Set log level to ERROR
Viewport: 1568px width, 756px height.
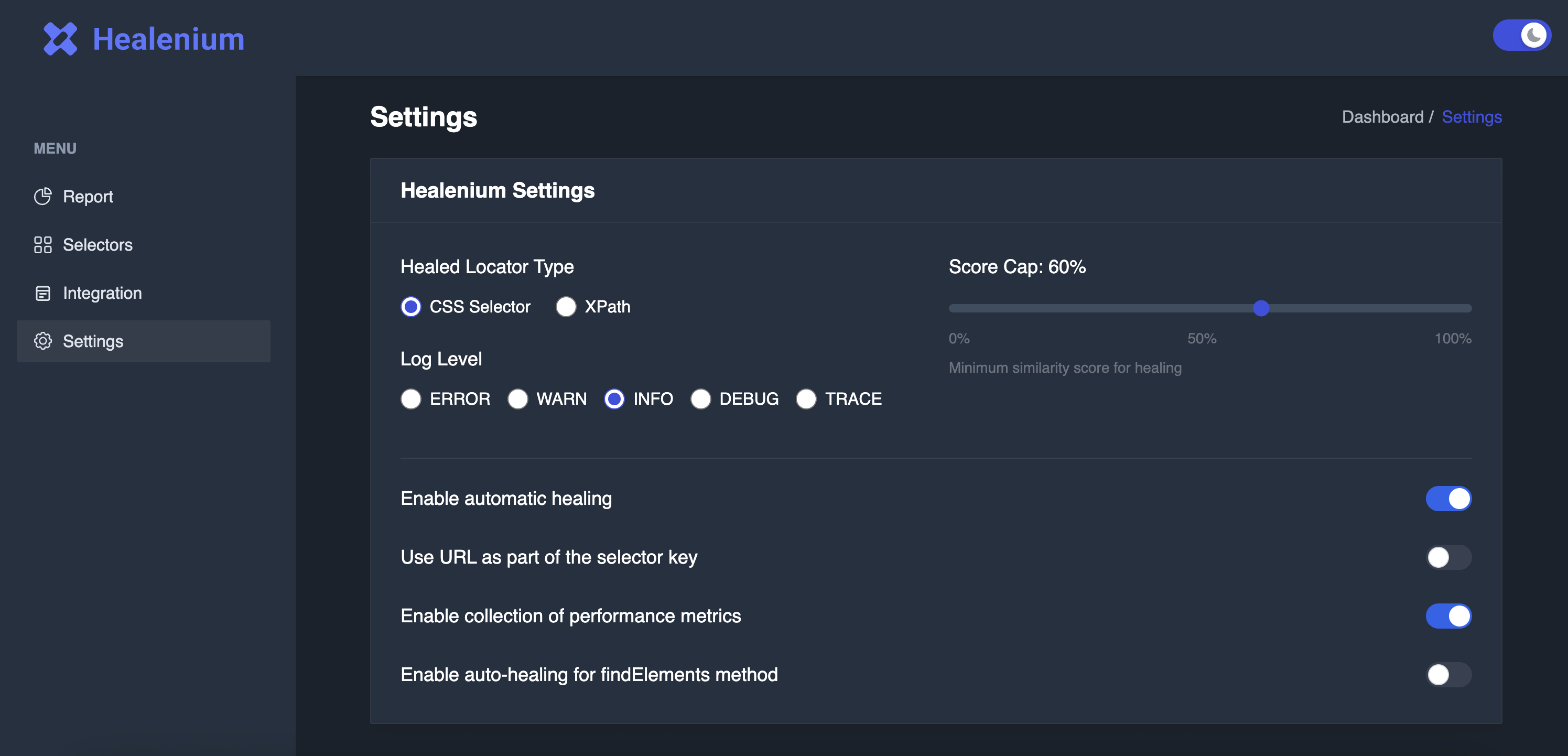[411, 398]
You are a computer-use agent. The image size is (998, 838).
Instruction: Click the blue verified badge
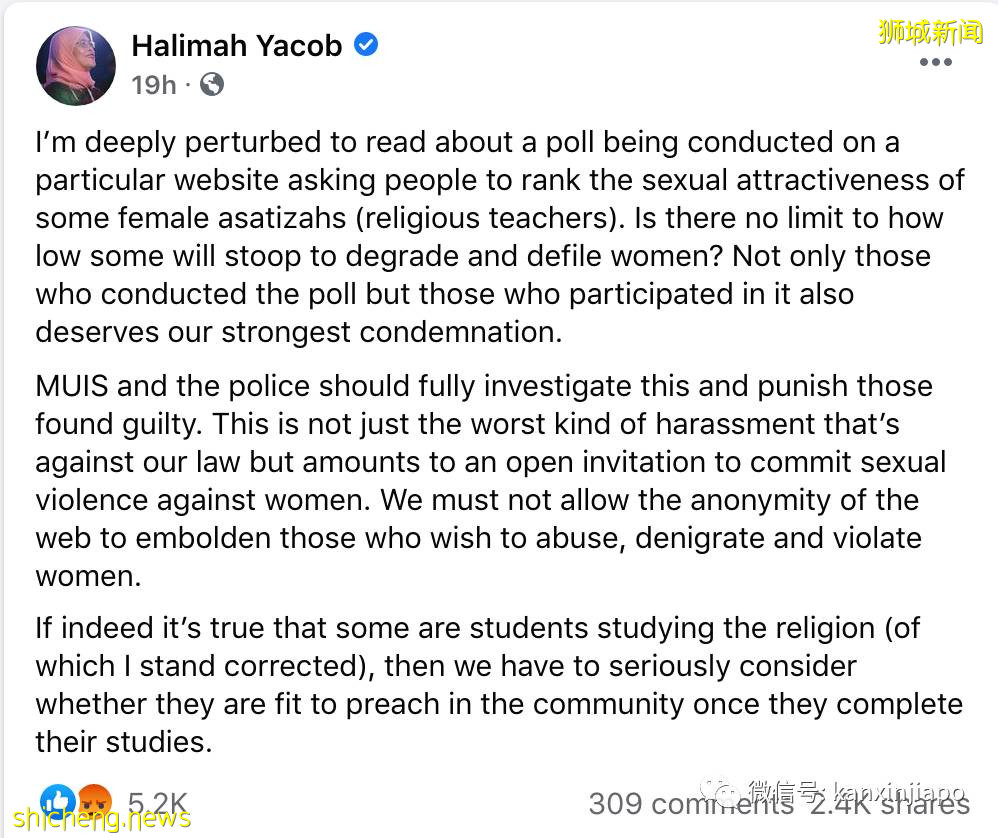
****
EXERCISE:
Scale every coordinate in the answers to the items above by 1.95, rounding each result to a whole number with halves rounded up, and rewrite all the lines of both items with their wording unchanged. Leave the pictures out of your answer.

EXERCISE ANSWER:
Set log level to ERROR
Viewport: 1568px width, 756px height.
[801, 776]
You are a computer-use agent. The image size is (998, 838).
Instruction: Click the blue verified badge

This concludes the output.